Das BVerfG teilte die Bedenken nicht.

Entscheidungsgründe


Auszüge aus den Gründen:

B. Es verstößt nicht gegen den Gleichheitssatz (Art. 3 I GG), daß bei Müttern der Geburtsjahrgänge ab 1921 der auf Kindererziehungszeiten beruhende Teil des Altersruhegeldes auf die Sozialhilfe angerechnet wird.

1. Soweit es um den Ausgleich kindererziehungsbedingter Nachteile in der Alterssicherung geht, werden Mütter der Geburtsjahrgänge ab 1921 anders behandelt als Mütter der Geburtsjahrgänge vor 1921. Dabei sind in manchen Punkten die Regelungen des Kindererziehungsleistungs-Gesetzes günstiger, in anderen diejenigen des Hinterbliebenenrenten- und Erziehungszeitengesetzes. Die hier zur Prüfung gestellte Einzelregelung benachteiligt Versicherte der Geburtsjahrgänge ab 1921, sofern sie auf Sozialhilfe angewiesen sind. Während Mütter der Geburtsjahrgänge vor 1921 neben der Sozialhilfe zusätzlich Einkommen nach dem Kindererziehungsleistungs-Gesetz erhalten können, wirkt sich der auf Kindererziehungszeiten beruhende Teil der Rente bei Müttern der Geburtsjahrgänge ab 1921 in der Sozialhilfe leistungsmindernd aus.

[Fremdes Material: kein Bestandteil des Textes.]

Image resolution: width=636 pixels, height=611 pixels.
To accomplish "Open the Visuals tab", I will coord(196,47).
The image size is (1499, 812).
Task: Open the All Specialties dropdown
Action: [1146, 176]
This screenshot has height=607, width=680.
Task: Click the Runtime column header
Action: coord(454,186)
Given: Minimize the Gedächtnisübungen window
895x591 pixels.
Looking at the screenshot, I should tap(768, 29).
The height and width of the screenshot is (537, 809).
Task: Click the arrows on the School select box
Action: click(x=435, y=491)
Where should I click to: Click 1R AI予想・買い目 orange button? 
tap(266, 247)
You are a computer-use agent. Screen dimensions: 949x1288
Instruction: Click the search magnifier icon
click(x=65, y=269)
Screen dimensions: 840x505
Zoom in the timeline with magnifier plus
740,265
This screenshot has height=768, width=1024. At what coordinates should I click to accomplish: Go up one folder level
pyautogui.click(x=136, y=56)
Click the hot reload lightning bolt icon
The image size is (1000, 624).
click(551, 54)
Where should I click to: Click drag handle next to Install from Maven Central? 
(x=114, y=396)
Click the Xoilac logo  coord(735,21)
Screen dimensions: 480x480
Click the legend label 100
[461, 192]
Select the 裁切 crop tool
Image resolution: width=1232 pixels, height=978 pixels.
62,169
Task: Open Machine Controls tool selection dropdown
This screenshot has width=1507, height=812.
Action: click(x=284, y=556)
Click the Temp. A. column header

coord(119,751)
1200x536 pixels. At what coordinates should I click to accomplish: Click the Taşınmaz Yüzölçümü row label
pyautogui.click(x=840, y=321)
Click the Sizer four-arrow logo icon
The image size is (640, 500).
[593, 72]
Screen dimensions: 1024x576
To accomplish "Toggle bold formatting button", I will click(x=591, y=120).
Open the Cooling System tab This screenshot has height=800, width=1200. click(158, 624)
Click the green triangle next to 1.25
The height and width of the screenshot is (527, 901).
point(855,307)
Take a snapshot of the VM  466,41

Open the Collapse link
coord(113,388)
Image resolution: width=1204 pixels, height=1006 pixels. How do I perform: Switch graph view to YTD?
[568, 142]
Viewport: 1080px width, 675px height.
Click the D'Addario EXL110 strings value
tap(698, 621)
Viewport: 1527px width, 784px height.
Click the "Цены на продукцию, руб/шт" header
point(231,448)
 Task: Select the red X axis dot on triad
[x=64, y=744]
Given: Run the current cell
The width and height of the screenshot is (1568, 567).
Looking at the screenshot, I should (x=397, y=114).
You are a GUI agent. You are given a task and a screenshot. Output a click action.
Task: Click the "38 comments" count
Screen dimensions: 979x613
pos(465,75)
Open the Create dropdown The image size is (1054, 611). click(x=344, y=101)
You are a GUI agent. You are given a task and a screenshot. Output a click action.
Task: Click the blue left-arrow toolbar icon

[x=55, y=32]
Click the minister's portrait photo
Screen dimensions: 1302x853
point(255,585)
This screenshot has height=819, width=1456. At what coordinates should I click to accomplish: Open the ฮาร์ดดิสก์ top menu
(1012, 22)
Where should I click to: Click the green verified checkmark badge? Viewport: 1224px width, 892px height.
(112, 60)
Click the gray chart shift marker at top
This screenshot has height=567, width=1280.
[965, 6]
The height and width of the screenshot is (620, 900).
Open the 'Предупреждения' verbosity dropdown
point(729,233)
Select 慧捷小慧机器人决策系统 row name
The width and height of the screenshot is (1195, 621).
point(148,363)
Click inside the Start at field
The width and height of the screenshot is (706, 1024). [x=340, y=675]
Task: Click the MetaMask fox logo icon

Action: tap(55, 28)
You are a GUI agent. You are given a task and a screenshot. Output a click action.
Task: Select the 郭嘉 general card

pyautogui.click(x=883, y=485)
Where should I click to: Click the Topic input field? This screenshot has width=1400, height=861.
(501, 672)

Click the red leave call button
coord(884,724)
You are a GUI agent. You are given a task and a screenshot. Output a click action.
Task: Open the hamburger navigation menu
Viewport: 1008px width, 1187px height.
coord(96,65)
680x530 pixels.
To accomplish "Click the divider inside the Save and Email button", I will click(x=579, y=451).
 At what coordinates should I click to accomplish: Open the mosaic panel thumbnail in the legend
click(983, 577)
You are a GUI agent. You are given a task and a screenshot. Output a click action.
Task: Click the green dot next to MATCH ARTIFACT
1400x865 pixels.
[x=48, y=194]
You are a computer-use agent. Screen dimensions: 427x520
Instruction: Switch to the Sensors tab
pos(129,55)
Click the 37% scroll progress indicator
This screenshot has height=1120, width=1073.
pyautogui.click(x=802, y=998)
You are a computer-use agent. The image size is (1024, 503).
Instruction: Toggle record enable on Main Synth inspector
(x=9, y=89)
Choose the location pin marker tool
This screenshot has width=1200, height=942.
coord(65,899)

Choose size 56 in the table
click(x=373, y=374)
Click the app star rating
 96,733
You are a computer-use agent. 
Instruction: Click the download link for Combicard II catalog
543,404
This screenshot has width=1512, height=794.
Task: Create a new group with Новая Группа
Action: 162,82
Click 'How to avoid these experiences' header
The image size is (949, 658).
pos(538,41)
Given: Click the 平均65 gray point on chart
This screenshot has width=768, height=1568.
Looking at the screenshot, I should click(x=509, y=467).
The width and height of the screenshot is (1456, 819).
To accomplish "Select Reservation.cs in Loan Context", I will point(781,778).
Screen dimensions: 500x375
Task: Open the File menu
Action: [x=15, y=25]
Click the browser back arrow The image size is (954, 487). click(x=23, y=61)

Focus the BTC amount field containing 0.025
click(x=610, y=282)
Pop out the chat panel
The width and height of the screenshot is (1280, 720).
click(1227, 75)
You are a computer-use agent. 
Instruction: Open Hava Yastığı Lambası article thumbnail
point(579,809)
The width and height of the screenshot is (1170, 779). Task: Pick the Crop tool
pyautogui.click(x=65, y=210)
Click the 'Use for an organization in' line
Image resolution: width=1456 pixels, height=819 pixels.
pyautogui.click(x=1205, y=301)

2. Diese Ungleichbehandlung ist jedoch verfassungsrechtlich nicht zu beanstanden. Für die Ungleichbehandlung bestehen sachliche Gründe (vgl. BVerfGE 87, 1 [36] = NJW 1992, 2213; BVerfGE 88, 87 [96 f.] = NJW 1993 1517; BVerfGE 92, 53 [68] = NJW 1995, 2279 L = NZA 1995, 752 = NZS 1995, 312).

a) Die Eigenständigkeit der Regelungen des Kindererziehungsleistungs-Gesetzes gegenüber denjenigen des Hinterbliebenenrenten- und Erziehungszeitengesetzes, gegen die verfassungsrechtliche Bedenken nicht bestehen (vgl. BVerfGE 87, 1 = NJW 1992, 2213), beruht darauf, daß Mütter der Geburtsjahrgänge vor 1921 bei Inkrafttreten des Hinterbliebenenrenten- und Erziehungszeitengesetzes die Altersgrenze von 65 Jahren erreicht hatten und daß ihre bereits abgeschlossene Rentenbiographie nicht mehr mit einem vertretbaren Aufwand hätte aufgerollt werden können. Vor allem hätte das gesetzgeberische Ziel, ihnen eine Leistung für Kindererziehung zukommen zu lassen, über das Hinterbliebenenrenten- und Erziehungszeitengesetz nur unzureichend verwirklicht werden können, wenn diese Personengruppe die Anwartschaft für ein Altersruhegeld nicht erfüllt hatte. Anders als Versicherte der Geburtsjahrgänge ab 1921 hätten sie nicht mehr die Möglichkeit gehabt, Lücken in der Rentenbiographie durch Entrichtung freiwilliger Beiträge (vgl. § 1233 RVO, § 10 AVG, § 33 II RKG) zu schließen und wenigstens auf diese Weise in den Genuß der Leistungen nach dem Hinterbliebenenrenten- und Erziehungsgeldgesetz zu gelangen (vgl. BVerfGE 87, 1 [44] = NJW 1992, 2213), weil bei ihnen der letzte Versicherungsfall schon eingetreten war.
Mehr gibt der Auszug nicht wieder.